TO DO:
Print the lines from the one containing "The height and width of the screenshot is (474, 1496)." through the end of the listing below, exactly as written. Any pictures stay out.

---

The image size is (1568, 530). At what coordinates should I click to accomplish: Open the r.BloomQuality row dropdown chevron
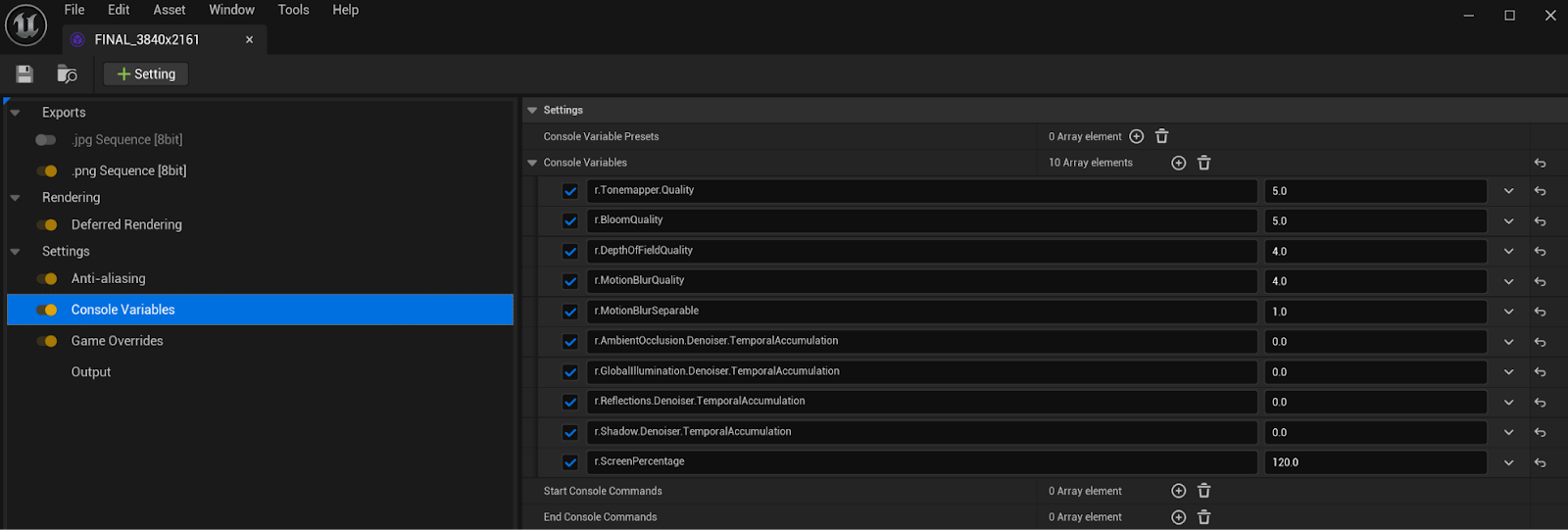pos(1508,221)
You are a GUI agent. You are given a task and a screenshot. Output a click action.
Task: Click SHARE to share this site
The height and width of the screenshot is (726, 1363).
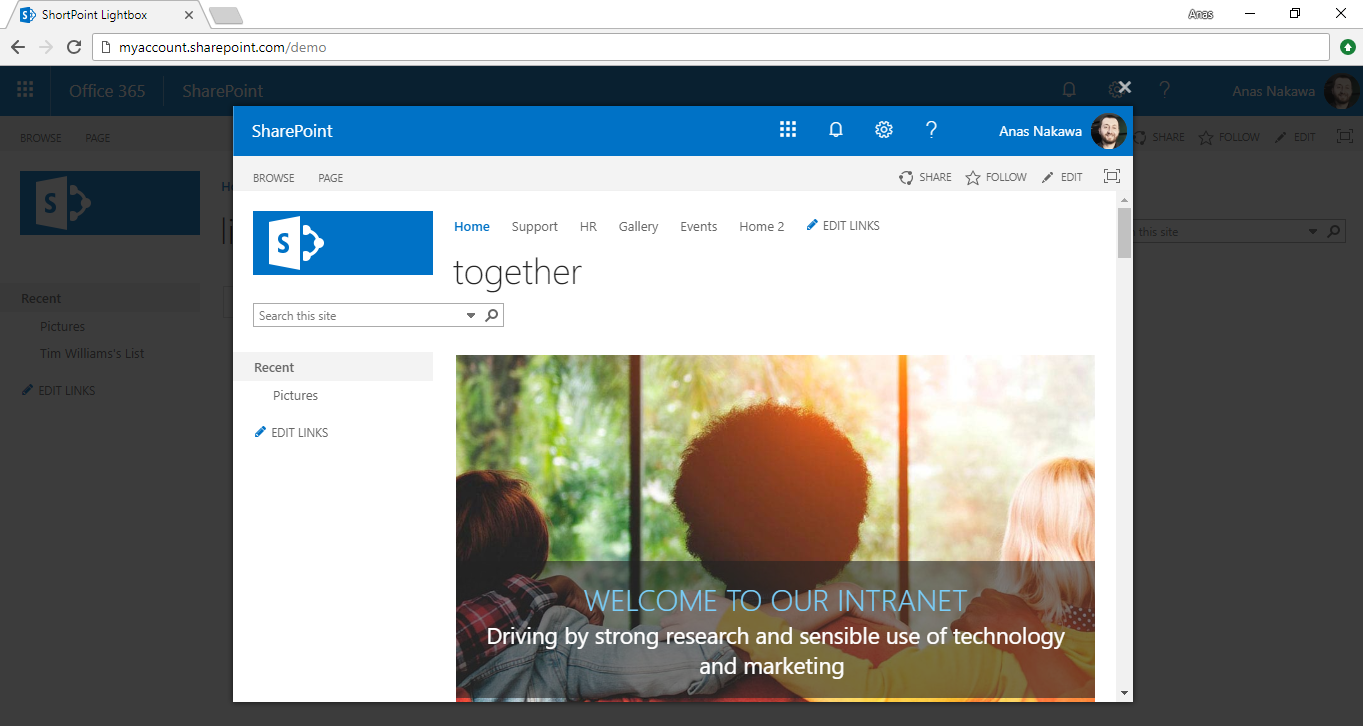[925, 177]
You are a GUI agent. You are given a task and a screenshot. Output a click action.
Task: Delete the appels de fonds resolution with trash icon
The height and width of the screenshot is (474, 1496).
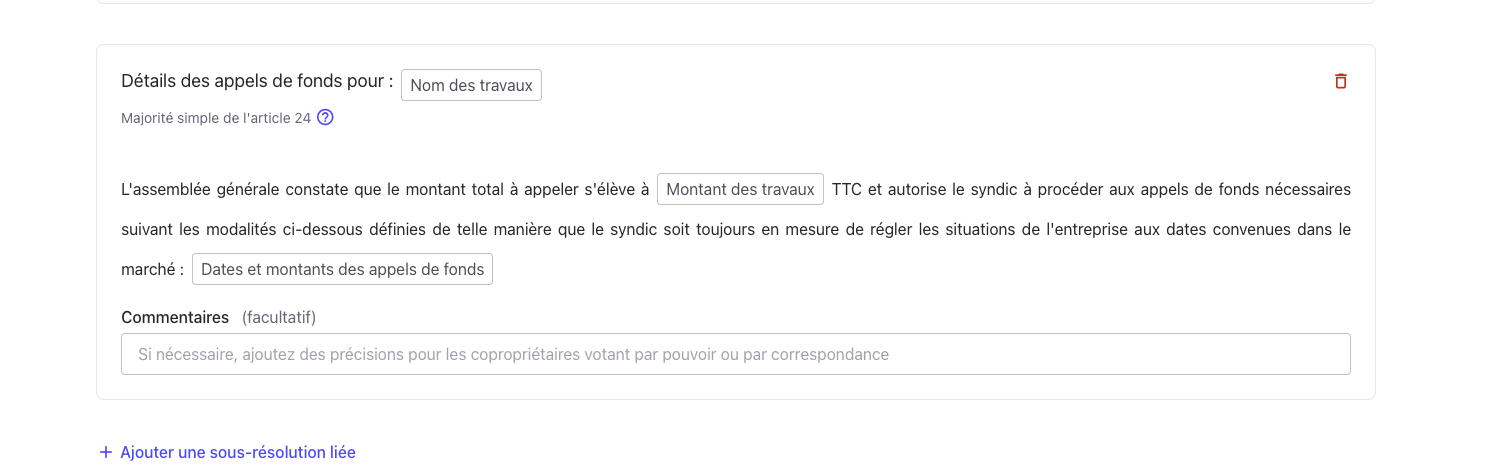1341,81
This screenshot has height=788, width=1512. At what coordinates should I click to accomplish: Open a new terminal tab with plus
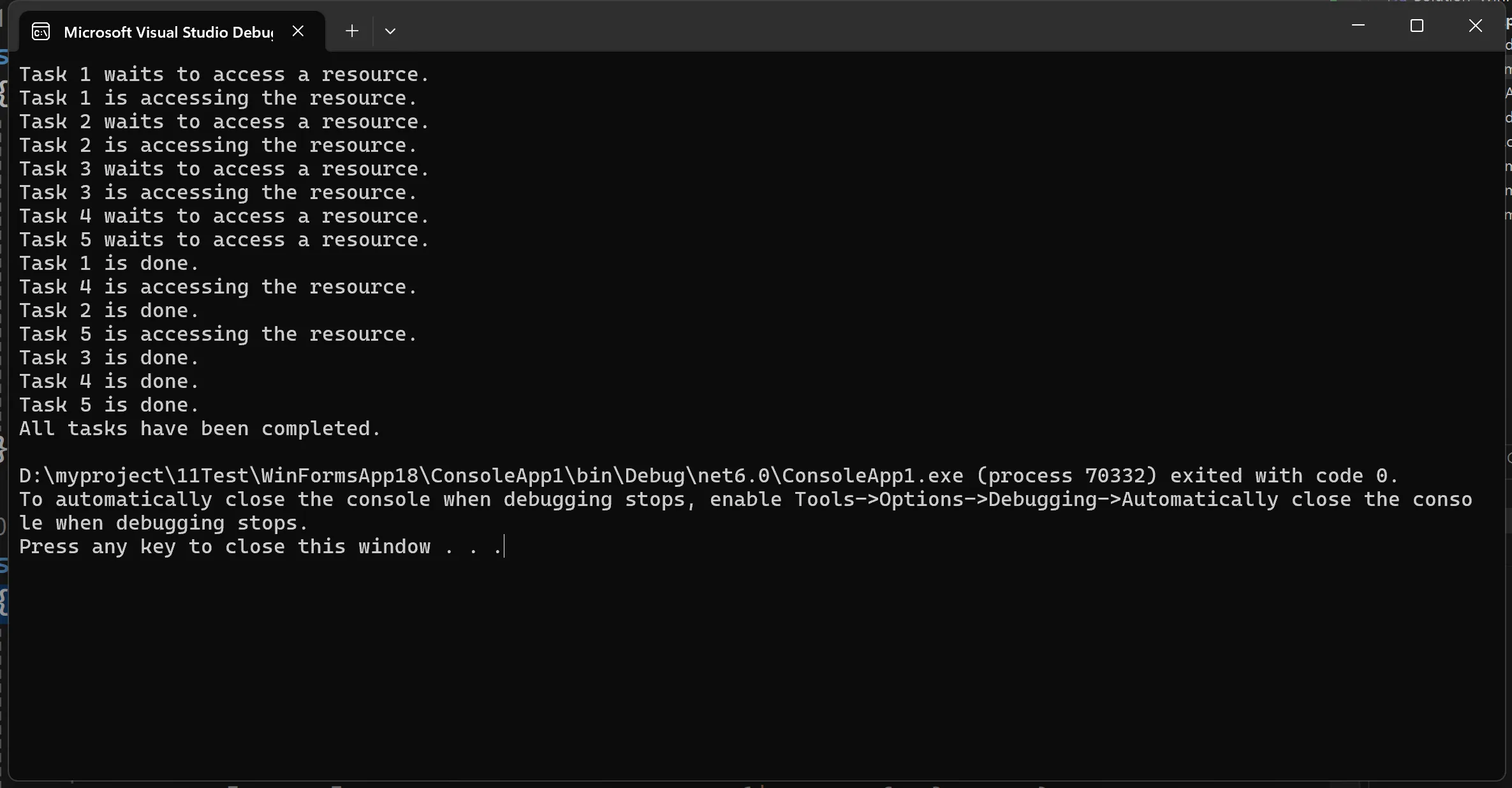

---

RESPONSE TO THIS EXERCISE:
The height and width of the screenshot is (474, 1496).
1341,81
This screenshot has height=788, width=1512. At what coordinates should I click to accomplish: Open a new terminal tab with plus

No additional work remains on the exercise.